*What to work on*. Can you reproduce each of the records below word for word, with nothing changed or left out?

Stored data entries:
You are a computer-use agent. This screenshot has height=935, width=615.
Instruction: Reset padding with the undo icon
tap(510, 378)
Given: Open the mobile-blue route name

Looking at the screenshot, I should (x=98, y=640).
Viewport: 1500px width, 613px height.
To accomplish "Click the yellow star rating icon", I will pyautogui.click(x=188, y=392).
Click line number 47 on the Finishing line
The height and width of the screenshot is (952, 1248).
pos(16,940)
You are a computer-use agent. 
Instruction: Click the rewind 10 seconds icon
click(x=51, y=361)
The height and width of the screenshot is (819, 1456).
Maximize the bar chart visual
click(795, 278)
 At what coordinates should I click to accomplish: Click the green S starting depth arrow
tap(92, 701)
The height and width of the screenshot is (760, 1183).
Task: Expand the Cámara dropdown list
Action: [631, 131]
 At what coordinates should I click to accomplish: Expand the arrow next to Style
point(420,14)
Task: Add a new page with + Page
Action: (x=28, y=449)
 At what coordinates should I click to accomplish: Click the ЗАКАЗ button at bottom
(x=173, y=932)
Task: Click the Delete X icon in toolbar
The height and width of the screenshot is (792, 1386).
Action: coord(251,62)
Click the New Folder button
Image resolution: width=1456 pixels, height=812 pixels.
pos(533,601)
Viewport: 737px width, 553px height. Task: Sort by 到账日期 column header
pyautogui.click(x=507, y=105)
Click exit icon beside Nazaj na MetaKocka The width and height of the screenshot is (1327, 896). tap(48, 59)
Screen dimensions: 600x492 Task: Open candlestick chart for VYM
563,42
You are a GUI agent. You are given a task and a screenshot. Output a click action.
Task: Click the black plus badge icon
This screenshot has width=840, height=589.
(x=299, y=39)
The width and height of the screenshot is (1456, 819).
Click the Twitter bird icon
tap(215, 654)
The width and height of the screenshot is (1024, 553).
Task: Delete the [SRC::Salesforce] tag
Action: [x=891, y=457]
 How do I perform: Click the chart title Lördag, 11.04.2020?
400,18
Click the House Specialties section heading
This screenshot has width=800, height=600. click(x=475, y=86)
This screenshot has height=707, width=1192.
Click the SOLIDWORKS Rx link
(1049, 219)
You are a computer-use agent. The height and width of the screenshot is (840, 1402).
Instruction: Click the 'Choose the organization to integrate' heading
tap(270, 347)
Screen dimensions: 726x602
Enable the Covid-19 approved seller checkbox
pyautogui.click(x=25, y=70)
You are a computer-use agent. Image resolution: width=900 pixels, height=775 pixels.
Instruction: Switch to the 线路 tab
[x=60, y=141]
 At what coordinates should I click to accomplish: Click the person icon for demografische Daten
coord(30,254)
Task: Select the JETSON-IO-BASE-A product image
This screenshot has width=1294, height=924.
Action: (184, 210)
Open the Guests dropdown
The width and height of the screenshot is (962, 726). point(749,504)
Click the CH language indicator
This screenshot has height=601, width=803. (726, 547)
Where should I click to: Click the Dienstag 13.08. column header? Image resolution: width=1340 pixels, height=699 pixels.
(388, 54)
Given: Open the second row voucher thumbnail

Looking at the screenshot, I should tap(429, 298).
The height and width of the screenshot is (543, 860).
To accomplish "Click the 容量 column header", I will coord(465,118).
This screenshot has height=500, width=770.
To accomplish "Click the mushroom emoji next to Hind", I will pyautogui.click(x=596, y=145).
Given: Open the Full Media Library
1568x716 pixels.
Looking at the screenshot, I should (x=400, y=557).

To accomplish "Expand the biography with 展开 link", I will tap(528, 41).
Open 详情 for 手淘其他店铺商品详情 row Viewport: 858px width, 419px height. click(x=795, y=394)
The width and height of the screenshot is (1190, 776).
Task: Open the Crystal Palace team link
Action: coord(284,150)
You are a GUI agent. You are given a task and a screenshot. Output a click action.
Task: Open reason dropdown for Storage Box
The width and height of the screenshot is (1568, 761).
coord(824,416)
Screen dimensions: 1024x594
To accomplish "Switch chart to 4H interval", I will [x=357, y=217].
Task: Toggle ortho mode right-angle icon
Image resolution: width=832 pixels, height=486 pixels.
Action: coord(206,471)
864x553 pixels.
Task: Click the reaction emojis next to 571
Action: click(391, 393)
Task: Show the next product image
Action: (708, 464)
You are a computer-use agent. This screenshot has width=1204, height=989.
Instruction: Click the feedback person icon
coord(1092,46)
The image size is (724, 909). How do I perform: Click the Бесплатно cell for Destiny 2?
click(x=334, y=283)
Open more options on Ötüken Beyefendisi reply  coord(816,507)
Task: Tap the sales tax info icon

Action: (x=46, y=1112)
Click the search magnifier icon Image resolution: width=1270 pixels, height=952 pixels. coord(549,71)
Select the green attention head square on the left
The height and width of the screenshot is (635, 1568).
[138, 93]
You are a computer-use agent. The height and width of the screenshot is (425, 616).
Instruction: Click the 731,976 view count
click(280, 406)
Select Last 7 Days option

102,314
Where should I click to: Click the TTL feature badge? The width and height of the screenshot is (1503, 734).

*Response below*.
You are a computer-use agent. This screenshot has height=935, width=615.
Instruction: Reset padding with the undo icon
tap(510, 378)
Given: Open the mobile-blue route name

Looking at the screenshot, I should (x=98, y=640).
Viewport: 1500px width, 613px height.
To accomplish "Click the yellow star rating icon", I will pyautogui.click(x=188, y=392).
Click line number 47 on the Finishing line
The height and width of the screenshot is (952, 1248).
pos(16,940)
You are a computer-use agent. 
Instruction: Click the rewind 10 seconds icon
click(x=51, y=361)
The height and width of the screenshot is (819, 1456).
Maximize the bar chart visual
click(795, 278)
 At what coordinates should I click to accomplish: Click the green S starting depth arrow
tap(92, 701)
The height and width of the screenshot is (760, 1183).
Task: Expand the Cámara dropdown list
Action: [631, 131]
 At what coordinates should I click to accomplish: Expand the arrow next to Style
point(420,14)
Task: Add a new page with + Page
Action: (x=28, y=449)
 At what coordinates should I click to accomplish: Click the ЗАКАЗ button at bottom
(x=173, y=932)
Task: Click the Delete X icon in toolbar
The height and width of the screenshot is (792, 1386).
Action: coord(251,62)
Click the New Folder button
Image resolution: width=1456 pixels, height=812 pixels.
pos(533,601)
Viewport: 737px width, 553px height. Task: Sort by 到账日期 column header
pyautogui.click(x=507, y=105)
Click exit icon beside Nazaj na MetaKocka The width and height of the screenshot is (1327, 896). tap(48, 59)
Screen dimensions: 600x492 Task: Open candlestick chart for VYM
563,42
You are a GUI agent. You are given a task and a screenshot. Output a click action.
Task: Click the black plus badge icon
This screenshot has width=840, height=589.
(x=299, y=39)
The width and height of the screenshot is (1456, 819).
Click the Twitter bird icon
tap(215, 654)
The width and height of the screenshot is (1024, 553).
Task: Delete the [SRC::Salesforce] tag
Action: [x=891, y=457]
 How do I perform: Click the chart title Lördag, 11.04.2020?
400,18
Click the House Specialties section heading
This screenshot has width=800, height=600. click(x=475, y=86)
This screenshot has height=707, width=1192.
Click the SOLIDWORKS Rx link
(1049, 219)
You are a computer-use agent. The height and width of the screenshot is (840, 1402).
Instruction: Click the 'Choose the organization to integrate' heading
tap(270, 347)
Screen dimensions: 726x602
Enable the Covid-19 approved seller checkbox
pyautogui.click(x=25, y=70)
You are a computer-use agent. Image resolution: width=900 pixels, height=775 pixels.
Instruction: Switch to the 线路 tab
[x=60, y=141]
 At what coordinates should I click to accomplish: Click the person icon for demografische Daten
coord(30,254)
Task: Select the JETSON-IO-BASE-A product image
This screenshot has width=1294, height=924.
Action: (184, 210)
Open the Guests dropdown
The width and height of the screenshot is (962, 726). point(749,504)
Click the CH language indicator
This screenshot has height=601, width=803. (726, 547)
Where should I click to: Click the Dienstag 13.08. column header? Image resolution: width=1340 pixels, height=699 pixels.
(388, 54)
Given: Open the second row voucher thumbnail

Looking at the screenshot, I should tap(429, 298).
The height and width of the screenshot is (543, 860).
To accomplish "Click the 容量 column header", I will coord(465,118).
This screenshot has height=500, width=770.
To accomplish "Click the mushroom emoji next to Hind", I will pyautogui.click(x=596, y=145).
Given: Open the Full Media Library
1568x716 pixels.
Looking at the screenshot, I should (x=400, y=557).

To accomplish "Expand the biography with 展开 link", I will tap(528, 41).
Open 详情 for 手淘其他店铺商品详情 row Viewport: 858px width, 419px height. click(x=795, y=394)
The width and height of the screenshot is (1190, 776).
Task: Open the Crystal Palace team link
Action: coord(284,150)
You are a GUI agent. You are given a task and a screenshot. Output a click action.
Task: Open reason dropdown for Storage Box
The width and height of the screenshot is (1568, 761).
coord(824,416)
Screen dimensions: 1024x594
To accomplish "Switch chart to 4H interval", I will [x=357, y=217].
Task: Toggle ortho mode right-angle icon
Image resolution: width=832 pixels, height=486 pixels.
Action: coord(206,471)
864x553 pixels.
Task: Click the reaction emojis next to 571
Action: click(391, 393)
Task: Show the next product image
Action: (708, 464)
You are a computer-use agent. This screenshot has width=1204, height=989.
Instruction: Click the feedback person icon
coord(1092,46)
The image size is (724, 909). How do I perform: Click the Бесплатно cell for Destiny 2?
click(x=334, y=283)
Open more options on Ötüken Beyefendisi reply  coord(816,507)
Task: Tap the sales tax info icon

Action: (x=46, y=1112)
Click the search magnifier icon Image resolution: width=1270 pixels, height=952 pixels. coord(549,71)
Select the green attention head square on the left
The height and width of the screenshot is (635, 1568).
[138, 93]
You are a computer-use agent. The height and width of the screenshot is (425, 616).
Instruction: Click the 731,976 view count
click(280, 406)
Select Last 7 Days option

102,314
Where should I click to: Click the TTL feature badge? The width and height of the screenshot is (1503, 734).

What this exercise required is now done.